If you don’t have access to a car, you can take a shuttle. There are a few different options for a shuttle. The first option is the CAT public transport which operates 7 days a week. You can find the schedule for this shuttle here. For more info on how to use this shuttle, you can find the info here. For the CAT transit, a one-day pass will cost $15 and covers one adult and one child.
Another shuttle option for the high season, or weekends on the shoulder season, is the waterfall trolley. You can find the schedule for this trolley here. The ticket for this trolley is $20 and more information about how to take the trolley can be found on the website here. The final option for a shuttle is the sasquatch shuttle which is only open during the on-season and opens back up on May 6th. You can find more information about the sasquatch shuttle on the website, here.
The lodge has bathrooms, an espresso stand, a snack shack, a restaurant, and a gift shop. It’s open every day of the week from 9 am- 6 pm on Monday- Friday and 8 am- 6 pm on Saturday and Sunday. Reservations for the restaurant are encouraged, but not required. During COVID, a mask is required to enter the lodge.

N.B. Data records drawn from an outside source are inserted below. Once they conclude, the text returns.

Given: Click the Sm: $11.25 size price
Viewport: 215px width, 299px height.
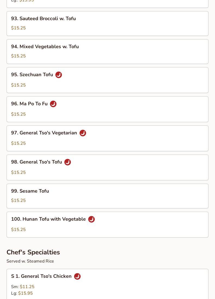Looking at the screenshot, I should coord(23,287).
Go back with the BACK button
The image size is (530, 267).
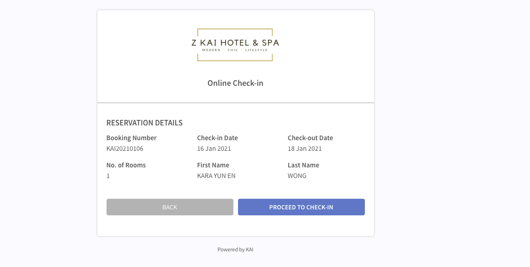(170, 207)
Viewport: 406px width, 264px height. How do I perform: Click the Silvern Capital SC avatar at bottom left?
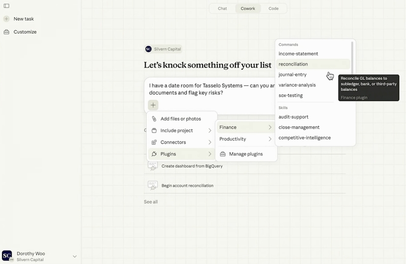click(x=7, y=256)

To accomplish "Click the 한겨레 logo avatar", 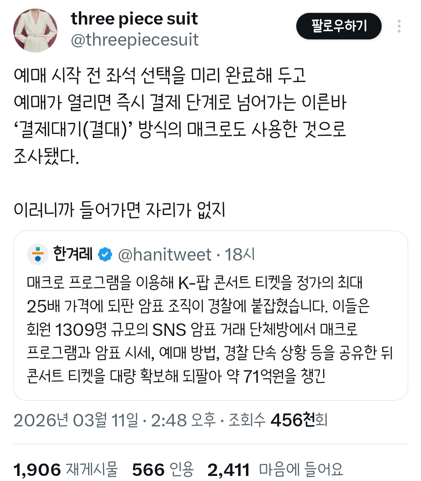I will coord(38,254).
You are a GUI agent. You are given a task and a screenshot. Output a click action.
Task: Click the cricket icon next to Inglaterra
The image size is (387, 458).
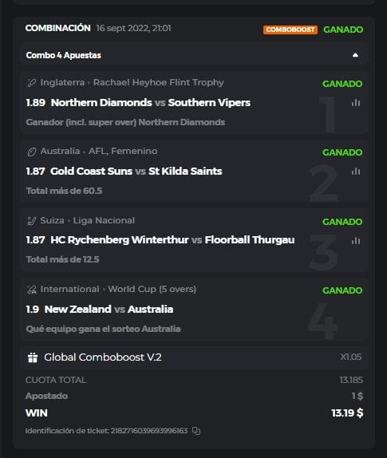click(32, 83)
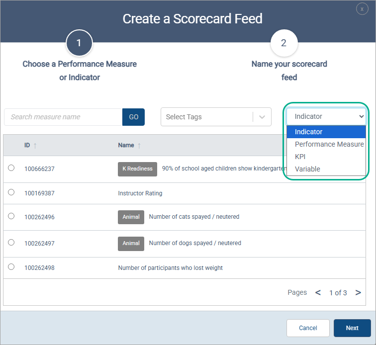Choose Performance Measure from type list
The image size is (376, 345).
[x=329, y=144]
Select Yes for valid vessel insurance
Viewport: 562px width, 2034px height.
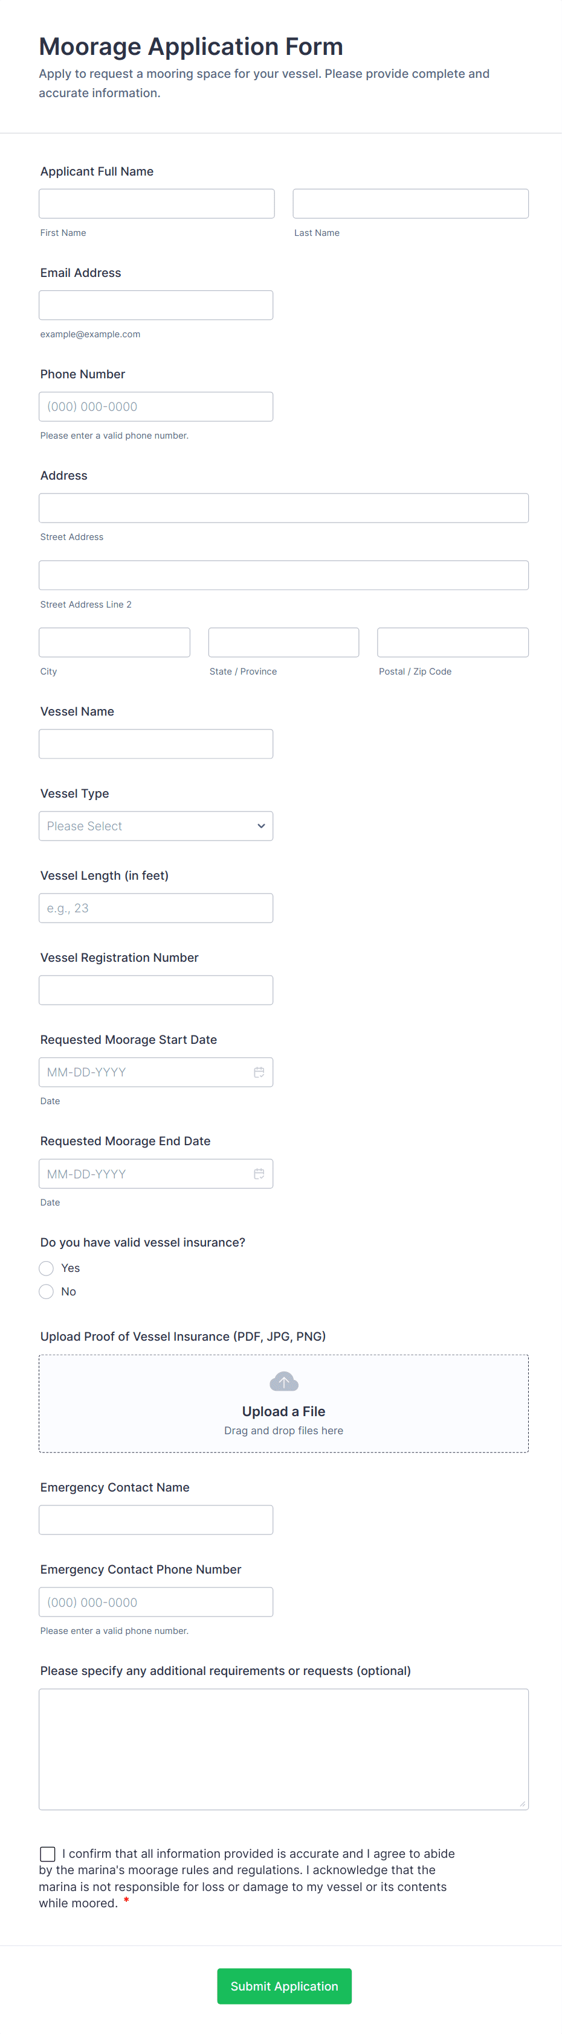coord(47,1268)
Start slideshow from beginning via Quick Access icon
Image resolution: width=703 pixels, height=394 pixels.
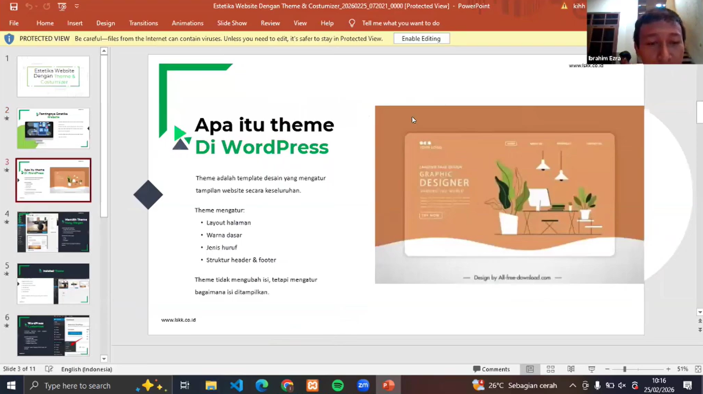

On the backside of the lodge is the path that leads to the falls. There are lots of benches around and plenty of garbage cans and recycling. You can either end your visit at the viewpoint or continue up to the first bridge and on to the hike. It’s typically most crowded on the ground viewpoint. It’s a steep hike at some points and a lot of people do not attempt the climb. On peak summer days, it can still be pretty busy on the hike.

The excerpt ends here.